図2(A)は、本発明の第2の実施形態に係るマージド(merged)タイプの薄膜磁気ヘッドを磁気記録媒体(図略)との対向面となるABS(Air Bearing Surface)面からみた概略正面図、同図(B)はこの薄膜磁気ヘッドを積層方向の上側からみた概略平面図である。なお、図示外のハードディスクまたは磁気テープなどの磁気記録媒体の移動方向はZ方向であり、磁気記録媒体からの信号磁界の方向はY方向である。図2に示す薄膜磁気ヘッドが、第1の実施形態に係る薄膜磁気ヘッドと異なるところは、ハードバイアス膜4を上部シールド層3に形成する替わりに、下部シールド層1にハードバイアス膜4を形成している点である。
【0055】
即ち、この下部シールド層1には、トラック幅(X)方向の両側端部に位置する両側部1Aに、永久磁石膜からなるハードバイアス膜4が形成されている。このハードバイアス膜4は、下部部シールド層1に対して、磁化方向を磁化容易軸方向(X方向)に揃えて単磁区化させ、下部シールド層1の磁化反転(磁気的可逆性)を良好にするためのものであり、多層膜2中のバイアス層22と同様に、CoPt合金やCoPtCr合金などの硬磁性材料で形成される。
【0056】
また、本実施形態でも、特に、このハードバイアス膜4のハイト(Y)方向の前後に位置する両端面4A、4A´(図2(B)参照)が磁界が最も強い磁極の形成部分となるが、このうち特に、本発明では、磁気記録媒体の対向面寄りの端面4Aを、磁気記録媒体(図略)との対向面となるABS(Air Bearing Surface)面よりもハイト(Y)方向の内部側にΔhだけ後退して形成させている。
【0057】
▲1▼従って、この実施形態によれば、下部シールド層1のトラック幅(X)方向の両側に永久磁石膜のハードバイアス膜4を形成し、この下部シールド層1を、ハードバイアス膜4との接触面からの漏れ磁界(残留磁化)により、X方向が磁化容易軸方向となるように単磁区化することによって、薄膜磁気ヘッドとしてのヒシテリシスが無くなり、保磁力は非常に小さくなる。
【0058】
▲2▼このハードバイアス膜4は前述したように、磁気記録媒体の対向面寄りの端面4Aを磁気記録媒体の対向面となるABS(Air Bearing Surface)面から後退させた内部に設けることにより、ハードバイアス膜4が磁気記録媒体に対して離間するので、例えば、磁気記録媒体への不要な磁気的書込み、或は書き込まれている情報の不必要な消去、といった問題を防止できる。
【0059】
▲3▼しかも、このハードバイアス膜4は、下部シールド層1に埋め込まれており、積層方向(Z)の上側に位置する上面4Dは下部シールド層1から外部へ露出しないようになっている。
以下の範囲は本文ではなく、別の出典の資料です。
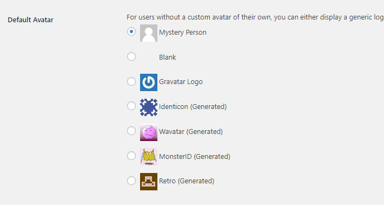The width and height of the screenshot is (384, 205).
Task: Click the brown Retro pixel avatar image
Action: 149,182
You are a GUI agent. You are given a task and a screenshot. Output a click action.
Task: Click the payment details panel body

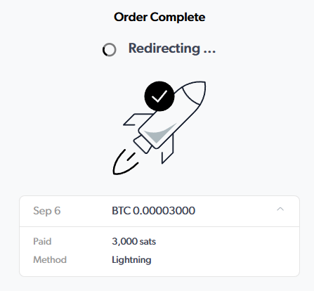(159, 252)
このように、ハードバイアス膜4を埋めこむことで、ハードバイアス膜4の角部4Eから漏れ出る磁界が減少し、下部シールド層1と上部シールド層3の一軸異方性が安定化するといった効果が得られる。
【0060】
即ち、ハードバイアス膜4と上部シールド層3との間には、下部シールド層1において、上部シールド層3に臨む上面寄りの一部1B(以下、これを延出部とよぶ)が延出して形成されており、この延出部1Bが存在することにより、ハードバイアス膜4、4の角部4Eは上部シールド層3に向けて露出せずに済む。その結果、このハードバイアス膜4、4の角部4Eが、下部シールド層1の延出部1Bで覆われていることにより、下部シールド層1と上部シールド層3との間には、局部的な磁気ループが形成されるのを回避することができる。
【0061】
▲4▼さらに、ハードバイアス膜4と下部シールド層1とは、直接接触しており、強磁性結合が相互作用しているため、下部シールド層1の延出部1Bをハードバイアス膜4の磁化方向と同一方向に磁化し、ハードバイアス膜4、4の角部4Fにおける磁気勾配を緩慢にさせる効果をもたらす。
【0062】
▲5▼また、前述したように、下部シールド層1は一対のハードバイアス膜4により磁化方向を揃えて単磁区化できるが、下部シールド層1のトラック幅(X)方向の両側部1Aと上部シールド層3の両側部3Aとにおける静磁界B2、C2の磁界ループ(磁路)の形成により、上部シールド層3の磁化方向も揃えることができる。従って、下部シールド層1は、記録時の記録磁界および磁気記録媒体からの信号磁界が印加されても、磁化反転が可逆的に発生し、不規則な磁区の変化を伴わずに、出力信号にはバルクハウゼンノイズが重畳することがない。
【0063】
なお、この実施形態では、ハードバイアス膜4の積層方向(Z)の下側に位置する下面4Bは、下部シールド層1から外部に露出しているが、下部シールド層1の一部に埋め込んで露出しないように形成してもよい。
【0064】
[第3の実施形態]
次に、本発明の第3の実施形態について、図3を参照しながら説明する。なお、この実施形態において、第1の実施形態と同一部分には同一符号を付して重複説明を避ける。図3に示す薄膜磁気ヘッドが、第1の実施形態に係る薄膜磁気ヘッドと異なるところは、下部シール層1の積層(Z)方向の上下両面のうち上面に、反強磁性膜27が形成されている点であり、この反強磁性膜27との交換結合により、下部シールド層1は上部シールド層3の磁化方向と反対方向に磁化が揃えられている。また、下部シールド層1は、積層(Z)方向の上下両面のうち下面に、反強磁性膜28が形成される構成としてもよく、或いは上面及び下面の双方にそれぞれ反強磁性膜27、28が形成されていてもよい。
【0065】
一方、上部シールド層3には、トラック幅(X)方向の両側端部に位置する両側部3Aに、永久磁石膜からなるハードバイアス膜4が形成されている。このハードバイアス膜4は、上部シールド層3に対して、磁化方向を磁化容易軸方向(X方向)に揃えて単磁区化させ、上部シールド層3の磁化反転(磁気的可逆性)を良好にするためのものであり、多層膜2中のバイアス層22と同様に、CoPt合金やCoPtCr合金などの硬磁性材料で形成される。
【0066】
従って、この実施形態によれば、この上部シールド層3は、ハードバイアス膜4により磁化方向が揃えられ、単磁区化できる一方、下部シールド層1は反強磁性膜27との交換異方性磁界により、磁化方向が揃えられ、単磁区化できる。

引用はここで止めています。